> [To-do list]
- 1) Print the stretch of the passage on Blue Labour from "The German economy" through "modern industrial sector.", word for word.
- 2) Carry on the passage on Blue Labour, starting right after its final sentence.

It was driven primarily by faith communities who asserted the dignity of labour and the importance of association. It was a resistance to the commodification of labour. The Catholics, Methodists, Pentecostals and Muslims I worked with did not talk to me about changing divorce laws or prohibiting civil partnerships, about abortion or the hijab. We spoke about a living wage, about establishing an interest rate ceiling of 20%, about affordable family housing and community land trusts and about achieving a common status as a citizen of the country. We spoke about matters of common concern where we had common interests. A common life between the old and the new required the establishment of relationships between what was divided. It required new work agreements so that all was not relentlessly up for grabs in an exclusively contractual churn.

The very simple idea of people’s relationships with others is what is at stake here. The centrality of one-to-one conversations, of relationship building, of establishing trust between what were seen as incompatible communities and interests transformed my understanding of what a politics of the common good could be, and of what Labour should be about. A political party that is a democratically organised force for the common good. In order to do this, Labour must establish those conversations that broker a common good within which party organisations such as Progress, the Fabians, Compass and the Christian Socialist Movement and Blue Labour talk and build a common programme.

Blue Labour has no nostalgia for old Labour and no illusions about the shortcomings of the new. Both Blair and Brown were recklessly naïve about finance capital and the City of London and relentlessly managerial in their methods. Blair developed a political alchemy that Brown failed to recreate, and it was between tradition and modernity. The problem was that his conception of tradition was superficial and his concept of modernisation verging on the demented: a conception of globalisation understood entirely on the terms set by finance capital.

The German economy with its worker representation on the management board, works councils, pension co-determination, regional banks and vocational regulation, in other words with high levels of democratic interference in the economy, emerged with a more efficient workforce, greater growth and with a genuinely modern industrial sector.

The paradox here is that vocational institutions decried as “pre-modern” and “Jurassic” preserved a knowledge culture that facilitated a more efficient response to globalisation than managerialism. The democratic representation of different economic interests turned out to be more efficient than leaving decision-making to the money managers. So Labour needs to engage with diverse interests in corporate governance and place greater stress on vocational rather than transferrable skills.

The control of the City of London in regional investment must be broken and local banks established that could enable people to have meaningful jobs and live closer to their parents. Modern economies require trust, institutions that uphold non-pecuniary values and strong constraints on capital. Again, this is not nostalgia but it does defy a view of modernisation defined by the unimpeded flow of money and people.

> [Provided material]
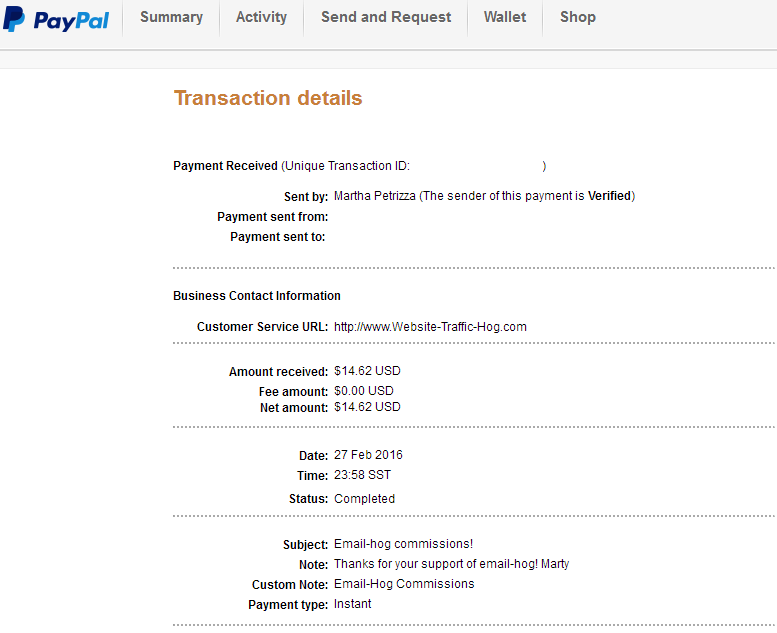Viewport: 777px width, 633px height.
Task: Open the Shop tab
Action: 578,17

> [Answers to the exercise]
- 1)
The German economy with its worker representation on the management board, works councils, pension co-determination, regional banks and vocational regulation, in other words with high levels of democratic interference in the economy, emerged with a more efficient workforce, greater growth and with a genuinely modern industrial sector.

- 2)
The withdrawal by New Labour from the economy led to a manic embrace of the state. New Labour’s public sector reforms were almost Maoist in their conception of year zero managerial restructuring. As an academic at London Metropolitan University I lost count of the number of line managers that were assigned to supervise and assess me, but I do know that departmental meetings were abolished and academics had no decision-making power. “Human resources” and “teaching and learning” laid down the law and there was no departmental mediation. This was typical of New Labour public sector reforms. Managerial, arrogant and ultimately doomed. Labour should know that, unless the workforce is engaged and committed, change remains, in the worst sense of the word, aspirational.

Old Labour was worse. Entirely disengaged from democracy in the economy, its renewal in our cities or in the party and held in thrall by an administrative and rational conception of the state and the use of scientific method to achieve its ends, by the 1970s it could barely generate the energy to win an election, let alone redistribute power to ordinary people. So there is plenty to talk about.

The starting point for Blue Labour is that the banking crisis of 2008 marked the end of New Labour economics and opens up the possibility for renewal. The tradition is strong and the party should honour it. In its explanation of the crash it must point to the volatility and vice of finance capital and the necessity of a balance of power within the firm and stronger institutions to constrain capital and domesticate its destructive energy.

The lessons of New Labour are not to have a contemptuous attitude to the lived experiences of people but work within them to craft a common story of what went wrong and how things can be better. To bring together previously separated political matter in the pursuit of the common good.

In his Fabian speech in January, Ed Miliband set out the direction of travel. He stated his opposition to the domination of capital and an exclusive reliance on the state for redress. He expressed a desire to “change the common sense of the age” through renewing democracy in politics and the economy and opening the space for people to build a better life together. The price of victory is a constructive alternative and it will be crafted by all elements of the tradition.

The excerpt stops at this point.